ID:155198
 

Hello there everyone, I was wondering, is it possible to define your own procedure that will grab parameter data from the mouse?

Here's an example of how the mouse parameters are generated.

client
MouseEntered(object, location, control, params)
..()
src<<"[params]"
params=params2list(params)
for(var/v in params)
var/a=params[v]
src<<"[a]"



This will output the position of the mouse to the world. I can use this, but the issue is: I want it to update/generate this information when I need it, instead of only when any of the mouse procs are called.

Is there any way to grab this data outside of the mouse procs?
Not with DM.
In response to Zaoshi
Well, couldn't you essentially fill the screen with thousands of screen objects and use their MouseEntered() to generate more exact positions?

I mean, I don't see why a proc that already returns the mouse position from within DM can't do it repeatedly under a user defined proc.

I know I could use Javascript, but apparently that's been causing big issues recently and it's turning out to be a dead end as a viable way to get the mouse position
In response to Bravo1
That's right, you could fill screen with 1 pixel objects, however that would generate extreme amount of network communication.
In response to Zaoshi
I'm just using it as an example, it's a terribly inefficient way to go about it, overriding any of the mouse procs as it is just asks for network lag, but if DM can return a mouse position by itself then why do I have to use javascript to grab it when not using one of the built in procs?

I'll probably put up a feature request for it. Being able to call something like MouseInfo() to get it's position and relational parameters would be incredibly helpful.
In response to Bravo1
Probably not high demand in such function, so they don't make it.
In response to Bravo1
There's already a couple feature requests for this.
I'm not sure how well it'd work but you could, as others have mentioned, put objects on the screen to detect more mouse events. You don't need to fill the screen and they don't need to be 1x1 objects.

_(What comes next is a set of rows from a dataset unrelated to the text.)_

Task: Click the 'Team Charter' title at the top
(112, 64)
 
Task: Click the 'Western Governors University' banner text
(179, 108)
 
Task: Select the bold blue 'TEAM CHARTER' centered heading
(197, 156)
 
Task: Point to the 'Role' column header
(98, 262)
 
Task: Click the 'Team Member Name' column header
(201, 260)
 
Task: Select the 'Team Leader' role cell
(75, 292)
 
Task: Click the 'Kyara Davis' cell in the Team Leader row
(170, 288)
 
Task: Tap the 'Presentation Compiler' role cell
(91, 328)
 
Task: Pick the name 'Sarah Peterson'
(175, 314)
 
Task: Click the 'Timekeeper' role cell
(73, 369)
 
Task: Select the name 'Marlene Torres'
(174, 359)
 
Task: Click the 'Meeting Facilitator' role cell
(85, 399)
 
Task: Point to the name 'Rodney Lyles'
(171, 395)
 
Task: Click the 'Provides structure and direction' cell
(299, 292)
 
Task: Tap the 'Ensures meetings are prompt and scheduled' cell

I don't use the mouse procs much, but maybe you can make screen objects that represent rows and columns. You check both and based on which row and column you enter, you know the overall mouse positions. You'd need screen_width + screen_height objects instead of width*height objects. I'm not sure the mouse events would work for this.

You can create a small number of objects and have them follow the mouse. You only need these additional objects near where the mouse is, you don't need them to cover the whole screen.

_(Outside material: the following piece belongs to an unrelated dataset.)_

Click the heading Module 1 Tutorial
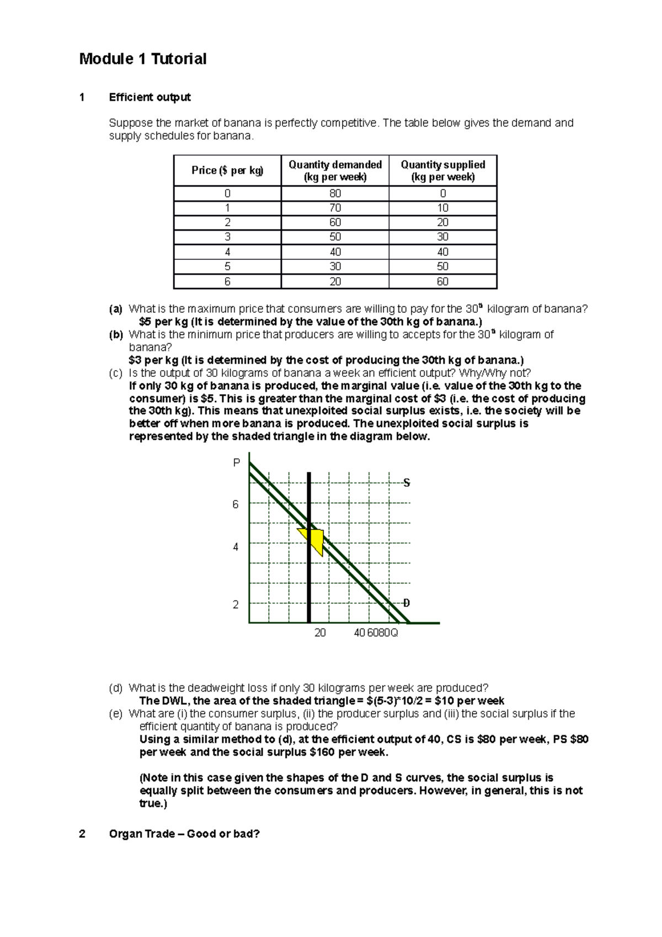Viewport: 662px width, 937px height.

You also might not need them to be 1x1. Unless you need absolutely perfect coordinates, using 16x16 or 8x8 objects would give you much better resolution than you currently have and would use 4 or 16 objects per 32x32 tile instead of 1024.

There's also this feature request: http://www.byond.com/members/ BYONDHelp?command=view_tracker_issue&tracker_issue=1136
In response to Forum_account
Forum_account wrote:
> I don't use the mouse procs much, but maybe you can make screen objects that represent rows and columns. You check both and based on which row and column you enter, you know the overall mouse positions. You'd need screen_width + screen_height objects instead of width*height objects. I'm not sure the mouse events would work for this.

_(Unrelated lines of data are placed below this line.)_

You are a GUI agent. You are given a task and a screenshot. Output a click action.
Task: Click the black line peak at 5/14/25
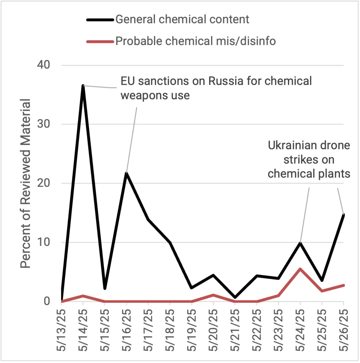(x=83, y=86)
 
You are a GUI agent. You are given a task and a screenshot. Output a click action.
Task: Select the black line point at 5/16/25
(x=126, y=173)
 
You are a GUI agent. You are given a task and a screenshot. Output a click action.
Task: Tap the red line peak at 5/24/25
(x=300, y=269)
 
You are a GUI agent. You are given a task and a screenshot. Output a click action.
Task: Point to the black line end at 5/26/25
(x=343, y=214)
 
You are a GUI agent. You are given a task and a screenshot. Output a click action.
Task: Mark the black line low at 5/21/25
(x=235, y=297)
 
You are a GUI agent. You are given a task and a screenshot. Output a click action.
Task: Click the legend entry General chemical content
(x=182, y=19)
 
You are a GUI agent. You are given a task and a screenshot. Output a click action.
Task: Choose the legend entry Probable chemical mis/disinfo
(x=195, y=41)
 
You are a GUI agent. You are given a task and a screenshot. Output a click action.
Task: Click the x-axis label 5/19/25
(x=192, y=330)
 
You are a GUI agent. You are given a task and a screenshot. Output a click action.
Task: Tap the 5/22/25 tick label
(x=257, y=330)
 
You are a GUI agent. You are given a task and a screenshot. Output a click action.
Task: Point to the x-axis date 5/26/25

With width+height objects they'd overlap each other, wouldn't work exactly right.

However this gave me an idea... Dream Seeker uses per-pixel precision for icons, not rectangles like tiles are. So it can be as low as 2 objects per tile. Here's the demo: download

Network usage goes up to 1 kb/s with single person constantly moving mouse, however it doesn't update often enough because of tick lag. Setting world.tick_lag to 0.01 makes updates instant, but raises network usage too.
In response to Zaoshi
Zaoshi wrote:
However this gave me an idea... Dream Seeker uses per-pixel precision for icons, not rectangles like tiles are. So it can be as low as 2 objects per tile. Here's the demo: download

I went ahead and made a library out of this.

I tried using just one icon and catching the entered and exited events, but for some reason that didn't work well. You'd think it'd be the same as using two objects and catching only the entered events (since every entered event would correspond to an exited event with the 1-icon mode), but it wasn't.